→ Instructions to follow
In the entries below, find the lines with the word "computer" and copy them.

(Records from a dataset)
++++++++

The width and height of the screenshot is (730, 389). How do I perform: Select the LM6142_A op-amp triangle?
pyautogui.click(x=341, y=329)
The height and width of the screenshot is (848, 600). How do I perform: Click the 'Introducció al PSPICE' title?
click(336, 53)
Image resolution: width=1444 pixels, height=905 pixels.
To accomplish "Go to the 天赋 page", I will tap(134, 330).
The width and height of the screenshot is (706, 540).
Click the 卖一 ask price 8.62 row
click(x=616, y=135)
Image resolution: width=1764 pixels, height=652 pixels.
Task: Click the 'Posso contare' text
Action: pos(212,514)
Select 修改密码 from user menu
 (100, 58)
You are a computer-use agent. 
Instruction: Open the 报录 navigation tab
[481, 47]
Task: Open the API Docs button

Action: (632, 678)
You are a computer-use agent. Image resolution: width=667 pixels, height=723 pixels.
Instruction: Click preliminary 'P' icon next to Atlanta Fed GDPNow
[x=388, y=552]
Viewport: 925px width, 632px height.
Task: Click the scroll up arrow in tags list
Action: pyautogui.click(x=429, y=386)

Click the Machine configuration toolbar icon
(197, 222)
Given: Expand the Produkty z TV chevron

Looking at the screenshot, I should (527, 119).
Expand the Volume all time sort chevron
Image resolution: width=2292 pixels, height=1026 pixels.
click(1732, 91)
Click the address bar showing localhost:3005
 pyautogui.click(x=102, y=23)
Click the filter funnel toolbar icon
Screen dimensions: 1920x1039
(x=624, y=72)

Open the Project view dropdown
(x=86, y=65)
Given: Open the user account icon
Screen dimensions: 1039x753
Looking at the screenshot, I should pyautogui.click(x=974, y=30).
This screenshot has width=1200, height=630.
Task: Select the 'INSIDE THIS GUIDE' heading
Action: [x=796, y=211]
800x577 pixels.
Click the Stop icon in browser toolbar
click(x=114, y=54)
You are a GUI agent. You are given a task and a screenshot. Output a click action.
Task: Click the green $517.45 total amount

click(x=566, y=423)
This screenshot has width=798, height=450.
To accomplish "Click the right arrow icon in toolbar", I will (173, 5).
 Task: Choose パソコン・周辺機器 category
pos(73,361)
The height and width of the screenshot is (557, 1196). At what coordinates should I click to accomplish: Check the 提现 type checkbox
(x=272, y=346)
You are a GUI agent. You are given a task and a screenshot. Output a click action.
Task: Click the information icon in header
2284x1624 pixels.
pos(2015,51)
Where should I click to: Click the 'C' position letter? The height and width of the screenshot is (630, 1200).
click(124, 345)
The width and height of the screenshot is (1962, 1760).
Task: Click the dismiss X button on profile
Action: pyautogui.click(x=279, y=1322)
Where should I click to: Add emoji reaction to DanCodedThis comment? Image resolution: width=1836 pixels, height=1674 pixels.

++++++++

→ Exercise output
You are a computer-use agent. 
You are a computer-use agent. Image resolution: width=667 pixels, height=723 pixels.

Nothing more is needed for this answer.